The photoanode is usually composed of a porous semiconductor metal oxide (e.g., TiO₂) deposited on a transparent conductive substrate. The metal oxide thin film achieves photoelectric conversion through photon absorption by photosensitizing dyes. MOFs and their derivatives serve multiple functions in the photoanode: they can act as photosensitizers, semiconductor dye adsorbents, or light-scattering layers. For instance, the combination of MOF MIL-125 (Ti) and MoS₂ has demonstrated exceptional photovoltaic conversion efficiency of 8.96%, significantly outperforming pure TiO₂ (4.41%).

The counter electrode is constructed with a catalytic layer deposited on a conductive substrate, which catalyzes the regeneration of redox couples in the electrolyte. Platinum (Pt) is currently the most commonly used material for counter electrodes, but its high cost hinders large-scale applications. To address this issue, researchers have developed MOF composites as alternatives to Pt-based CEs. For example, carbonizing MOF Zif-8 under a nitrogen atmosphere successfully yields ZnO-Nitrogen-Doped Carbon (ZnO-NC) materials. These materials exhibit excellent catalytic activity, enabling a solar cell efficiency of 9.16%—approximately 20% higher than that of traditional Pt counter electrodes. Importantly, Guangdong Tanyu New Materials Co., Ltd. has already achieved mass production of such MOF materials with controllable costs. Their application in counter electrode manufacturing allows for substantial performance improvements without significant cost increases.

Electrolytes typically contain I⁻/I₃⁻ redox couples, which reduce dye molecules back to their ground state after photon absorption, thereby regenerating the photoactive material. In DSSCs, MOFs are widely used as additives in electrolytes to fabricate quasi-solid electrolytes, enhancing long-term stability.

Perovskite materials have enabled significant breakthroughs in the photovoltaic conversion efficiency of PVSCs, exceeding 23%. However, the commercialization of PVSCs is still constrained by their poor long-term stability. Perovskite materials are prone to degradation when exposed to moisture, oxygen, heat, and light— a bottleneck that has hindered their widespread application.

Common structural configurations of perovskite solar cells are illustrated below:

MOFs find three key applications in PVSCs:

In the charge transport layer, MOFs serve multiple functions. For example, MOFs can act as microporous scaffolds to regulate the growth of the perovskite layer and improve interface contact. Other functions include ultraviolet filtration, light scattering, and photochromic effects. When integrated into the CTL, MOFs effectively promote interface alignment and enhance layer quality. Overall, the application of MOFs in PVSCs improves charge extraction efficiency, suppresses charge recombination, and thereby enhances device stability.
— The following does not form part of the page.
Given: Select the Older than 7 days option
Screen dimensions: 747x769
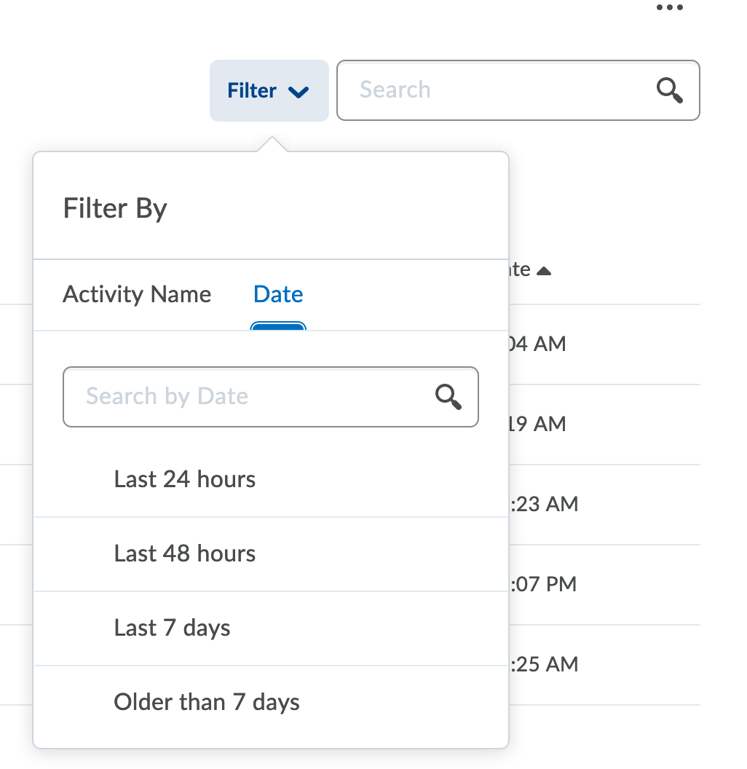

In a recent study, the application of nano-Ti-based Metal-Organic Framework (nTi-MOF) particles in flexible perovskite solar cells was explored. A PCBM layer was coated on the nTi-MOF layer, creating a synergistic effect that further improved the performance of the Electron Transport Layer (ETL). The results showed a remarkable efficiency of 18.94%—the highest reported for MOF-integrated perovskite solar cells. Moreover, the device retained a power conversion efficiency of 17.43% after 700 bending cycles, demonstrating superior photostability compared to conventional TiO₂-based devices.

As a promising class of materials, MOFs and MOF-based composites not only significantly enhance the efficiency and stability of energy conversion devices such as organic-inorganic solar cells but also offer convenient manufacturing technologies and tunable physicochemical properties. Through careful design of their framework structures, we can tailor their performance for specific applications, further advancing the development of solar cell technology.